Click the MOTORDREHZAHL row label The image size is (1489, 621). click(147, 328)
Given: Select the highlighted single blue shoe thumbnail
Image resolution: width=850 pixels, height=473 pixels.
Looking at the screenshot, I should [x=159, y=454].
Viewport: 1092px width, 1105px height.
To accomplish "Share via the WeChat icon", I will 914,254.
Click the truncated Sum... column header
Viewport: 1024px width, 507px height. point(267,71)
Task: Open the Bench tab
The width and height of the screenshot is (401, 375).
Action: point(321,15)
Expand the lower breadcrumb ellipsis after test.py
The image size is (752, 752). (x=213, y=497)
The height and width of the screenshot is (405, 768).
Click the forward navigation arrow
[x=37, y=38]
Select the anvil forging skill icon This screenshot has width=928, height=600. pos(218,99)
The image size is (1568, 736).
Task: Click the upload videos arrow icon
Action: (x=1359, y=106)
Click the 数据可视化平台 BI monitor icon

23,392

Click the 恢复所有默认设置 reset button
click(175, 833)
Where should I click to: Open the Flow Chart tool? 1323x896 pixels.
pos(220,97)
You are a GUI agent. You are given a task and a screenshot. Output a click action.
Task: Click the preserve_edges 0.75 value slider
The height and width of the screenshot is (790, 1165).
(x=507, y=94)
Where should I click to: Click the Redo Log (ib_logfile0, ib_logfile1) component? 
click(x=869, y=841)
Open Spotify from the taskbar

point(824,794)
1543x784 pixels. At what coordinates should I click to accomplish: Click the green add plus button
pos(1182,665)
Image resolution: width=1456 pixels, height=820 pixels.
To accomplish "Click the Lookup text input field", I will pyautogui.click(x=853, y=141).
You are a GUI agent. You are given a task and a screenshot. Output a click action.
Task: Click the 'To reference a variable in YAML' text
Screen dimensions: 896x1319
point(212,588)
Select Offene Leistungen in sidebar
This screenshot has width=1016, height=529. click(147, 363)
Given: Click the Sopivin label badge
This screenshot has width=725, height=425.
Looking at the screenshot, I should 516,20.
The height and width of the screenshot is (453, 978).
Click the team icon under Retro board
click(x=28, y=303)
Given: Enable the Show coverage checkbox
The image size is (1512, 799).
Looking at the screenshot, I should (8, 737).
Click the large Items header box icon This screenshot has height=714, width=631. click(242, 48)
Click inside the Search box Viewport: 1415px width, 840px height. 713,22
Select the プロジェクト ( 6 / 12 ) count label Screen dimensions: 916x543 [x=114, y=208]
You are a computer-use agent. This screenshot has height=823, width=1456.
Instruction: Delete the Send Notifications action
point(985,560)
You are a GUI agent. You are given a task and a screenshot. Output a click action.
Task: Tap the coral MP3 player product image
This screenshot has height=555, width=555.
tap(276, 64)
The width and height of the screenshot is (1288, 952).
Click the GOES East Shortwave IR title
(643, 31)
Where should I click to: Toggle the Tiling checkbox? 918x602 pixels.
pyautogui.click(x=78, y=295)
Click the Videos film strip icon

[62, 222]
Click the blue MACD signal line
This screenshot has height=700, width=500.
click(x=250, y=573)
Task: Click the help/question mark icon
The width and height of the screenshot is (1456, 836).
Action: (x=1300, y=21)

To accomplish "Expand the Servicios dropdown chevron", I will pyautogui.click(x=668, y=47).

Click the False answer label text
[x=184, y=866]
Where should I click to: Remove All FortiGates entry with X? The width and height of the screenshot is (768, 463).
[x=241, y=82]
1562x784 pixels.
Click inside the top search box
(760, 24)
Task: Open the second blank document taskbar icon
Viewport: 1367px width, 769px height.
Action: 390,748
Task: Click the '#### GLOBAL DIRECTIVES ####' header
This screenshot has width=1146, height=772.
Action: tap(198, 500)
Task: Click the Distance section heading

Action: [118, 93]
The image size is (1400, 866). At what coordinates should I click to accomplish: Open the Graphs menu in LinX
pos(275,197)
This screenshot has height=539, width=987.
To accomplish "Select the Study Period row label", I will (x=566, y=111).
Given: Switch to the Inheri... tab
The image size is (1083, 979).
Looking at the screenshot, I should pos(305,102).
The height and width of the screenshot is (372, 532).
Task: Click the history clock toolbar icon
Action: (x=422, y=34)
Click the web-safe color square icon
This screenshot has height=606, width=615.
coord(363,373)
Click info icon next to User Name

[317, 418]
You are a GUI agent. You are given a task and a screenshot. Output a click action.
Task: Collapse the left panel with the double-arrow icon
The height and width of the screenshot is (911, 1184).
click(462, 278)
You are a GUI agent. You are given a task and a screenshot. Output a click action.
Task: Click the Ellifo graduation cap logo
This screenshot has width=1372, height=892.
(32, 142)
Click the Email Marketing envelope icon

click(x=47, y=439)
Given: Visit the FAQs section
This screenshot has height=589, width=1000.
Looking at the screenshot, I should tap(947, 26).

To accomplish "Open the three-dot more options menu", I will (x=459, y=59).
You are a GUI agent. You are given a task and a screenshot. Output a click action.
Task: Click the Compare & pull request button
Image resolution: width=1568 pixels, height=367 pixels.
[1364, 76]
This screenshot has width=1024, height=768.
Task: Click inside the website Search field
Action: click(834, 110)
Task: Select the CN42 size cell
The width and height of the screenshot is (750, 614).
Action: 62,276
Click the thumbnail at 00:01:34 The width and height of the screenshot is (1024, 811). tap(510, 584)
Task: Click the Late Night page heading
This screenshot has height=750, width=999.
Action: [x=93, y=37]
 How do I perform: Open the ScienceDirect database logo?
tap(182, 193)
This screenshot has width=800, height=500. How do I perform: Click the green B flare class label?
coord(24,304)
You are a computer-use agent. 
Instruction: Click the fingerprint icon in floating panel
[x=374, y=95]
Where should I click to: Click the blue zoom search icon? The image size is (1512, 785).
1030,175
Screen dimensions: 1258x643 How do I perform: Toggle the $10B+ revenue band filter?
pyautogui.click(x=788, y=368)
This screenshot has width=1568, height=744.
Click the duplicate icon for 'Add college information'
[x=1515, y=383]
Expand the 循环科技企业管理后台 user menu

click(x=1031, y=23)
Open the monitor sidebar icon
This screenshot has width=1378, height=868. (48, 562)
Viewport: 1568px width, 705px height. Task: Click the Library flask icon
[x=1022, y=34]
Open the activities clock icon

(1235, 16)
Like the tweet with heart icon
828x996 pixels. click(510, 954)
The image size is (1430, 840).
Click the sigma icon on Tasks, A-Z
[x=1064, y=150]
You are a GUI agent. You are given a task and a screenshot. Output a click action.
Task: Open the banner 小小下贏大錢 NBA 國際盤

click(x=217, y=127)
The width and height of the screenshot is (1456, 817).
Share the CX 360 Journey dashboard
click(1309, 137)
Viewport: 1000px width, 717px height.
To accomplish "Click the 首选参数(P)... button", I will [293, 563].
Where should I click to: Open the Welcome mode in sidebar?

## What the task requires
Please convert all of the rows above into a Markdown table with two columns, Line No. and Text, giving each line its row number and leaving out the blank lines.

## Correct output
| Line No. | Text |
|---|---|
| 1 | Click the MOTORDREHZAHL row label The image size is (1489, 621). click(147, 328) |
| 2 | Given: Select the highlighted single blue shoe thumbnail |
| 3 | Image resolution: width=850 pixels, height=473 pixels. |
| 4 | Looking at the screenshot, I should [x=159, y=454]. |
| 5 | Viewport: 1092px width, 1105px height. |
| 6 | To accomplish "Share via the WeChat icon", I will 914,254. |
| 7 | Click the truncated Sum... column header |
| 8 | Viewport: 1024px width, 507px height. point(267,71) |
| 9 | Task: Open the Bench tab |
| 10 | The width and height of the screenshot is (401, 375). |
| 11 | Action: point(321,15) |
| 12 | Expand the lower breadcrumb ellipsis after test.py |
| 13 | The image size is (752, 752). (x=213, y=497) |
| 14 | The height and width of the screenshot is (405, 768). |
| 15 | Click the forward navigation arrow |
| 16 | [x=37, y=38] |
| 17 | Select the anvil forging skill icon This screenshot has width=928, height=600. pos(218,99) |
| 18 | The image size is (1568, 736). |
| 19 | Task: Click the upload videos arrow icon |
| 20 | Action: (x=1359, y=106) |
| 21 | Click the 数据可视化平台 BI monitor icon |
| 22 | 23,392 |
| 23 | Click the 恢复所有默认设置 reset button |
| 24 | click(175, 833) |
| 25 | Where should I click to: Open the Flow Chart tool? 1323x896 pixels. |
| 26 | pos(220,97) |
| 27 | You are a GUI agent. You are given a task and a screenshot. Output a click action. |
| 28 | Task: Click the preserve_edges 0.75 value slider |
| 29 | The height and width of the screenshot is (790, 1165). |
| 30 | (x=507, y=94) |
| 31 | Where should I click to: Click the Redo Log (ib_logfile0, ib_logfile1) component?  |
| 32 | click(x=869, y=841) |
| 33 | Open Spotify from the taskbar |
| 34 | point(824,794) |
| 35 | 1543x784 pixels. At what coordinates should I click to accomplish: Click the green add plus button |
| 36 | pos(1182,665) |
| 37 | Image resolution: width=1456 pixels, height=820 pixels. |
| 38 | To accomplish "Click the Lookup text input field", I will pyautogui.click(x=853, y=141). |
| 39 | You are a GUI agent. You are given a task and a screenshot. Output a click action. |
| 40 | Task: Click the 'To reference a variable in YAML' text |
| 41 | Screen dimensions: 896x1319 |
| 42 | point(212,588) |
| 43 | Select Offene Leistungen in sidebar |
| 44 | This screenshot has width=1016, height=529. click(147, 363) |
| 45 | Given: Click the Sopivin label badge |
| 46 | This screenshot has width=725, height=425. |
| 47 | Looking at the screenshot, I should 516,20. |
| 48 | The height and width of the screenshot is (453, 978). |
| 49 | Click the team icon under Retro board |
| 50 | click(x=28, y=303) |
| 51 | Given: Enable the Show coverage checkbox |
| 52 | The image size is (1512, 799). |
| 53 | Looking at the screenshot, I should (8, 737). |
| 54 | Click the large Items header box icon This screenshot has height=714, width=631. click(242, 48) |
| 55 | Click inside the Search box Viewport: 1415px width, 840px height. 713,22 |
| 56 | Select the プロジェクト ( 6 / 12 ) count label Screen dimensions: 916x543 [x=114, y=208] |
| 57 | You are a computer-use agent. This screenshot has height=823, width=1456. |
| 58 | Instruction: Delete the Send Notifications action |
| 59 | point(985,560) |
| 60 | You are a GUI agent. You are given a task and a screenshot. Output a click action. |
| 61 | Task: Tap the coral MP3 player product image |
| 62 | This screenshot has height=555, width=555. |
| 63 | tap(276, 64) |
| 64 | The width and height of the screenshot is (1288, 952). |
| 65 | Click the GOES East Shortwave IR title |
| 66 | (643, 31) |
| 67 | Where should I click to: Toggle the Tiling checkbox? 918x602 pixels. |
| 68 | pyautogui.click(x=78, y=295) |
| 69 | Click the Videos film strip icon |
| 70 | [62, 222] |
| 71 | Click the blue MACD signal line |
| 72 | This screenshot has height=700, width=500. |
| 73 | click(x=250, y=573) |
| 74 | Task: Click the help/question mark icon |
| 75 | The width and height of the screenshot is (1456, 836). |
| 76 | Action: (x=1300, y=21) |
| 77 | To accomplish "Expand the Servicios dropdown chevron", I will pyautogui.click(x=668, y=47). |
| 78 | Click the False answer label text |
| 79 | [x=184, y=866] |
| 80 | Where should I click to: Remove All FortiGates entry with X? The width and height of the screenshot is (768, 463). |
| 81 | [x=241, y=82] |
| 82 | 1562x784 pixels. |
| 83 | Click inside the top search box |
| 84 | (760, 24) |
| 85 | Task: Open the second blank document taskbar icon |
| 86 | Viewport: 1367px width, 769px height. |
| 87 | Action: 390,748 |
| 88 | Task: Click the '#### GLOBAL DIRECTIVES ####' header |
| 89 | This screenshot has width=1146, height=772. |
| 90 | Action: tap(198, 500) |
| 91 | Task: Click the Distance section heading |
| 92 | Action: [118, 93] |
| 93 | The image size is (1400, 866). At what coordinates should I click to accomplish: Open the Graphs menu in LinX |
| 94 | pos(275,197) |
| 95 | This screenshot has height=539, width=987. |
| 96 | To accomplish "Select the Study Period row label", I will (x=566, y=111). |
| 97 | Given: Switch to the Inheri... tab |
| 98 | The image size is (1083, 979). |
| 99 | Looking at the screenshot, I should pos(305,102). |
| 100 | The height and width of the screenshot is (372, 532). |
| 101 | Task: Click the history clock toolbar icon |
| 102 | Action: (x=422, y=34) |
| 103 | Click the web-safe color square icon |
| 104 | This screenshot has height=606, width=615. |
| 105 | coord(363,373) |
| 106 | Click info icon next to User Name |
| 107 | [317, 418] |
| 108 | You are a GUI agent. You are given a task and a screenshot. Output a click action. |
| 109 | Task: Collapse the left panel with the double-arrow icon |
| 110 | The height and width of the screenshot is (911, 1184). |
| 111 | click(462, 278) |
| 112 | You are a GUI agent. You are given a task and a screenshot. Output a click action. |
| 113 | Task: Click the Ellifo graduation cap logo |
| 114 | This screenshot has width=1372, height=892. |
| 115 | (32, 142) |
| 116 | Click the Email Marketing envelope icon |
| 117 | click(x=47, y=439) |
| 118 | Given: Visit the FAQs section |
| 119 | This screenshot has height=589, width=1000. |
| 120 | Looking at the screenshot, I should tap(947, 26). |
| 121 | To accomplish "Open the three-dot more options menu", I will (x=459, y=59). |
| 122 | You are a GUI agent. You are given a task and a screenshot. Output a click action. |
| 123 | Task: Click the Compare & pull request button |
| 124 | Image resolution: width=1568 pixels, height=367 pixels. |
| 125 | [1364, 76] |
| 126 | This screenshot has width=1024, height=768. |
| 127 | Task: Click inside the website Search field |
| 128 | Action: click(834, 110) |
| 129 | Task: Select the CN42 size cell |
| 130 | The width and height of the screenshot is (750, 614). |
| 131 | Action: 62,276 |
| 132 | Click the thumbnail at 00:01:34 The width and height of the screenshot is (1024, 811). tap(510, 584) |
| 133 | Task: Click the Late Night page heading |
| 134 | This screenshot has height=750, width=999. |
| 135 | Action: [x=93, y=37] |
| 136 |  How do I perform: Open the ScienceDirect database logo? |
| 137 | tap(182, 193) |
| 138 | This screenshot has width=800, height=500. How do I perform: Click the green B flare class label? |
| 139 | coord(24,304) |
| 140 | You are a computer-use agent.  |
| 141 | Instruction: Click the fingerprint icon in floating panel |
| 142 | [x=374, y=95] |
| 143 | Where should I click to: Click the blue zoom search icon? The image size is (1512, 785). |
| 144 | 1030,175 |
| 145 | Screen dimensions: 1258x643 How do I perform: Toggle the $10B+ revenue band filter? |
| 146 | pyautogui.click(x=788, y=368) |
| 147 | This screenshot has width=1568, height=744. |
| 148 | Click the duplicate icon for 'Add college information' |
| 149 | [x=1515, y=383] |
| 150 | Expand the 循环科技企业管理后台 user menu |
| 151 | click(x=1031, y=23) |
| 152 | Open the monitor sidebar icon |
| 153 | This screenshot has width=1378, height=868. (48, 562) |
| 154 | Viewport: 1568px width, 705px height. Task: Click the Library flask icon |
| 155 | [x=1022, y=34] |
| 156 | Open the activities clock icon |
| 157 | (1235, 16) |
| 158 | Like the tweet with heart icon |
| 159 | 828x996 pixels. click(510, 954) |
| 160 | The image size is (1430, 840). |
| 161 | Click the sigma icon on Tasks, A-Z |
| 162 | [x=1064, y=150] |
| 163 | You are a GUI agent. You are given a task and a screenshot. Output a click action. |
| 164 | Task: Open the banner 小小下贏大錢 NBA 國際盤 |
| 165 | click(x=217, y=127) |
| 166 | The width and height of the screenshot is (1456, 817). |
| 167 | Share the CX 360 Journey dashboard |
| 168 | click(1309, 137) |
| 169 | Viewport: 1000px width, 717px height. |
| 170 | To accomplish "Click the 首选参数(P)... button", I will [293, 563]. |
| 171 | Where should I click to: Open the Welcome mode in sidebar? |